Dr. Harold Solan received the Skeffington Award in 1990. At that point, his body of work was quite impressive. But he was only getting started! He continued his research, writing and scholarship for many more years. In many ways, his post-Skeffington Award work was even more influential. It is very difficult to choose one “topic” or article to highlight his contributions to developmental optometry. I suppose I shall have to write more about Dr. Solan’s work.
Attention is often defined as the ability to focus on relevant stimuli as well as a decrease in responsiveness to irrelevant information. In reading, visual attention increases the ability to read efficiently across a line of text. Readers must learn to use the oculo-motor system to move their eyes accurately. First they must focus on the first word on the line, then they must shift their attention to the right as they prepare to move their eyes to the next fixation point, then they must sustain their attention in order to allow for processing of the text. These three principal elements of attention–focus, shift and sustain—are the link between perception and cognition. Perception makes the visual information available but not necessarily recognizable. Cognitive processes allow the reader to use the visual information in order to gain meaning. In other words, reading comprehension is dependent upon visual attention as expressed by accurate oculo-motor control. Therefore, vision therapy that is directed at improving focus on relevant stimuli, shifting attentional focus within a complex visual environment, and sustaining attention for an appreciable interval might be expected to improve reading comprehension.

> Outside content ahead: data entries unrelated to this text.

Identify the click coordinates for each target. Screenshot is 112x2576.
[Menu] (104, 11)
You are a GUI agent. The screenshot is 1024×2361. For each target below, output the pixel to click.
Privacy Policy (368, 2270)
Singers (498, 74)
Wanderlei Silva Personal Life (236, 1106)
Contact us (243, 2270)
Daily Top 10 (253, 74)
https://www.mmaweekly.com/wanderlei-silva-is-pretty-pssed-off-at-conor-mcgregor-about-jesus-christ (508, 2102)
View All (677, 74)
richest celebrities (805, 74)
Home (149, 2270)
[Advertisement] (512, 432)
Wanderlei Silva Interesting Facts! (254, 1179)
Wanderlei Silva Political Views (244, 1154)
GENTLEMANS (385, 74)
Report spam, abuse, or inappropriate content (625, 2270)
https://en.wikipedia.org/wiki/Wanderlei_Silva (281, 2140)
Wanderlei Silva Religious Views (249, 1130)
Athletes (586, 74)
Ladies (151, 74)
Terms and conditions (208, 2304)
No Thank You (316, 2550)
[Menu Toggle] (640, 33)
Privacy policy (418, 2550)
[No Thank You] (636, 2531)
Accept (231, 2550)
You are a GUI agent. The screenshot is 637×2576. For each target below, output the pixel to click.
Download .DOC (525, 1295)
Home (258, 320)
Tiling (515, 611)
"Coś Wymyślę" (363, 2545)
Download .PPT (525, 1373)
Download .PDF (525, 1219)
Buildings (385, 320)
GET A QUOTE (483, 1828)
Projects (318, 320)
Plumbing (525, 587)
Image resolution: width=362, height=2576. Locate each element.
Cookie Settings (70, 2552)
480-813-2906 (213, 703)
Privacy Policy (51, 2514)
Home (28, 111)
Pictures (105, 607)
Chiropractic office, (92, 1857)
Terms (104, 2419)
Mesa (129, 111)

Dr. Solan and colleagues investigated this relationship in a group of 6th graders with moderate reading disabilities. These students attended public school in New York City. On a standardized reading test, their reading comprehension scores averaged 2.2 years below their grade level. The students’ attention skills were assessed using a standardized testing battery. Then they received 12 one-hour sessions of vision therapy. The therapy consisted of specific procedures which were aimed at improving or enhancing focusing, shifting and sustaining visual attention during oculo-motor (eye movement) activities. After completing the 12 hour therapy program, the students were retested with both the standardized reading and attention tests. Their scores improved significantly on both measures. After 12 hours of vision therapy over 5 months, their average reading scores jumped an entire grade level, from the 4th to 5th grade level. This is in sharp contrast to the first 5 years of schooling, when their reading scores improved from a 1st grade to a 4th grade level.
Dr. Solan’s research supports the notion “that a link exists between visual attention, oculomotor readiness, and reading comprehension…” He acknowledged that uncertainties still exist. For example, the therapy also incorporated memory, speed of processing and executive functions. How does the engagement of this triad influence cognitive performance and reading comprehension? Dr. Solan’s research always answered BIG questions but at the same time, left more questions to consider. That way, he never ran out of ideas for his next research project. Now, he has left these unanswered questions for others to consider.